### GIVEN INSTRUCTION
Reproduce word for word the stretch of the fighter jet discussion from "I don't see" through "adequate avionics upgrades.".

# START OF TEXT BLOCK

Wind tunnel testing time for development of the T-10 and Su-27 was insane, it is probably still one of the most tested airframes in the world. The initial T-10 barely fullfilled the requirements, so they went back to the drawing board and re-designed it entirely in a second round. The aerodynamics on these sukhoi designs is very well optimised by empirical design. Compared to the very simple and conventional F-15, it was far ahead of its time.

I don't see how it is vastly outdated. The airframe performs very well. With AL-41 engines i would expect excellent performance on par with any modern fighter design, given adequate avionics upgrades.

>The best dogfighters are jets like F-16
The F-16 loses to the Su-27 and even the more modern Su-30 loses out to the superior JF-17.

This just means that there is real world evidence of Chinese JF-17 being far better than American F-16.

>It is 2019, we have full aspect lock on after launch missiles. Nose pointing not required, really.

HOBS is not magic, you need the correct launch parameters or you will miss

>They're still largely just upgrades of older, significantly worse designs

Fucking seriously; the AIM-9X has almost nothing in common with an AIM-9M except that it's launched from the same rail, it's literally a completely new design.
The problem with the F-22 is that it can't que HOBS shots yet.

>They got scramjets on BVR and superior TVC on their short range IR missiles.

They still use R-27s and R-73s, the latter still uses old IR based seekers and is therefore by definition the WORST of all modern HOBS missiles.

Jesus Christ what is with these delusional EF stand, the design concept is literally from before all aspect IR missiles and it shows (like the F-16) it's by no means ultra modern or forward thinking.

Fucking slav and chinkposts.

It's not an air superiority platform.

>HOBS is not magic, you need the correct launch parameters or you will miss

Yeah it is pretty much magic. You'll have a convenient pop up in your HUD that this enemy fighter behind you is withhin IRIS-T envelope and the option to launch one merely at the press of a single button. You do not figure out envelopes manually, advanced software does that for you. How do you think IRIS-T hardkill works?

# END OF TEXT BLOCK
# START OF DATASET ENTRIES

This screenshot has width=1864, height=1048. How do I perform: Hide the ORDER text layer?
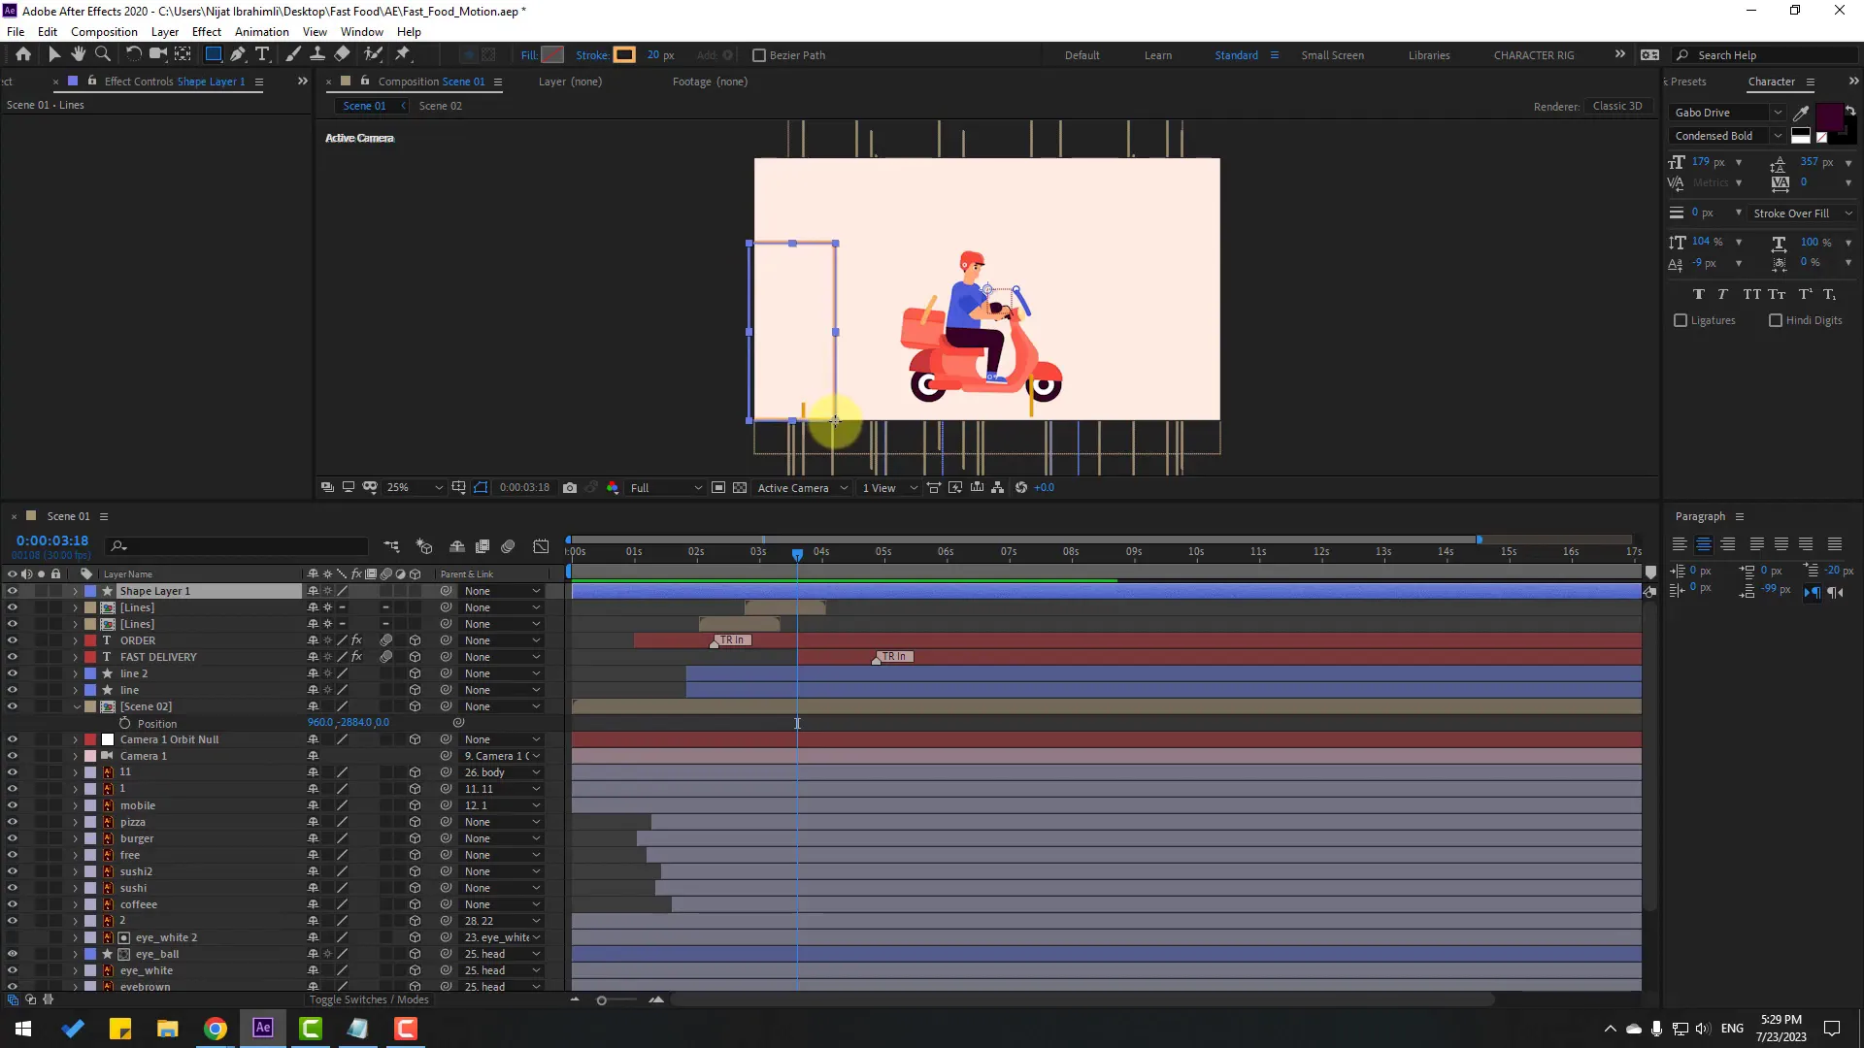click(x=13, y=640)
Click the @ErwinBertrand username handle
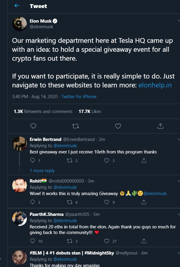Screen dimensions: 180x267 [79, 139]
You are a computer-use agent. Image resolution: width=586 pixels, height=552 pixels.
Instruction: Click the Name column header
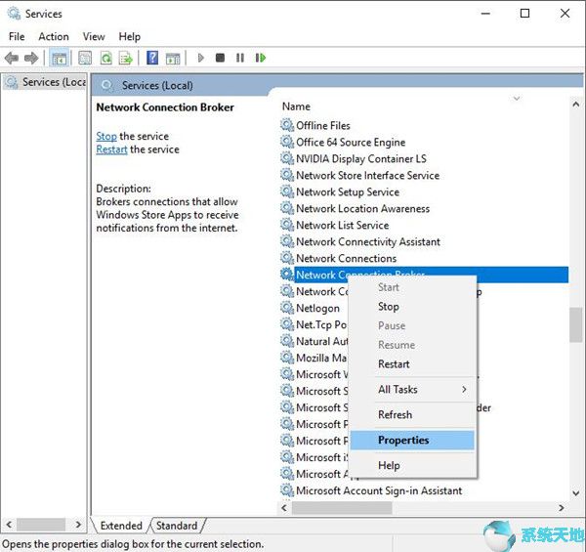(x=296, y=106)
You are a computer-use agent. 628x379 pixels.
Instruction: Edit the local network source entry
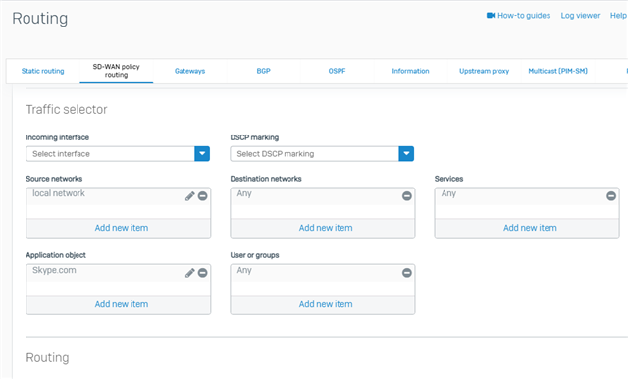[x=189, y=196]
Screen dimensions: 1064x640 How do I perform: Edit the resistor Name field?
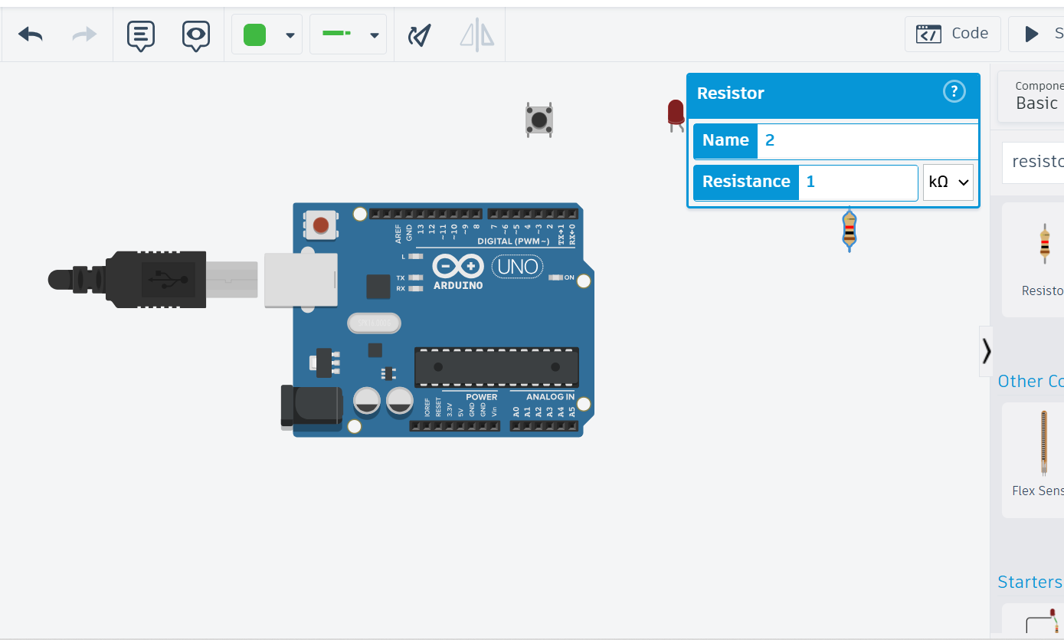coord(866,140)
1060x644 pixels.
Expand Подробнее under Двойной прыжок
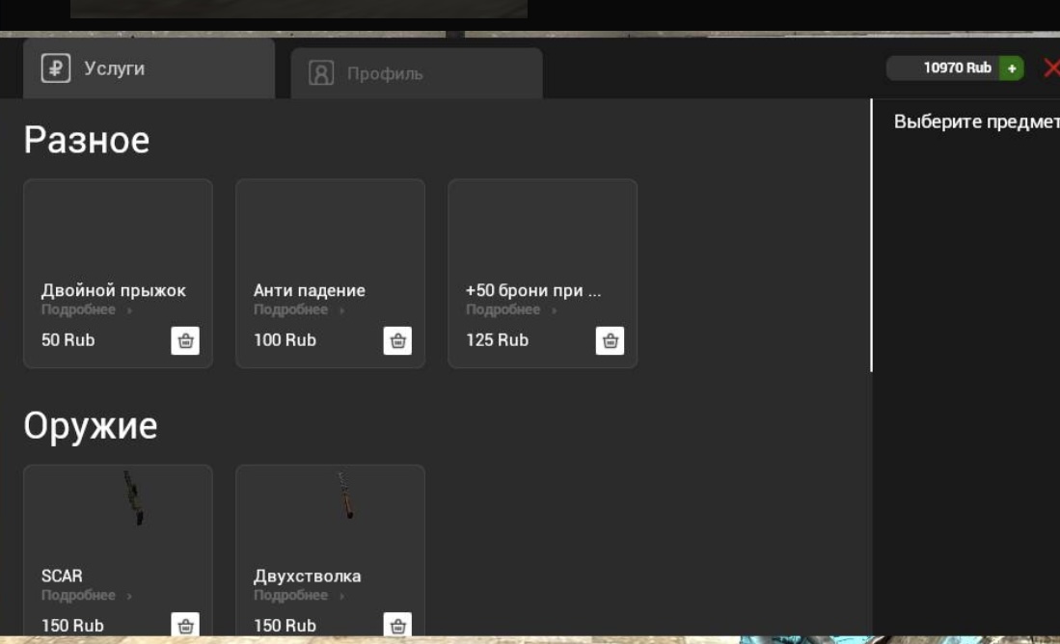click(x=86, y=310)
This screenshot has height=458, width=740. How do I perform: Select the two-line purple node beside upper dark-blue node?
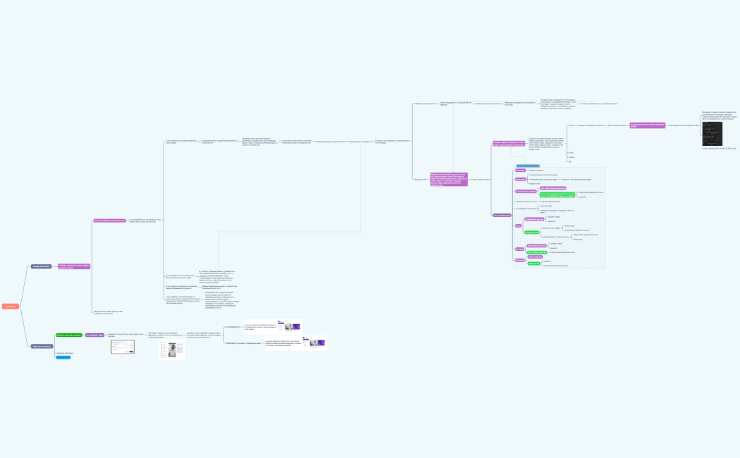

# END OF DATASET ENTRIES

### WRITTEN RESPONSE
I don't see how it is vastly outdated. The airframe performs very well. With AL-41 engines i would expect excellent performance on par with any modern fighter design, given adequate avionics upgrades.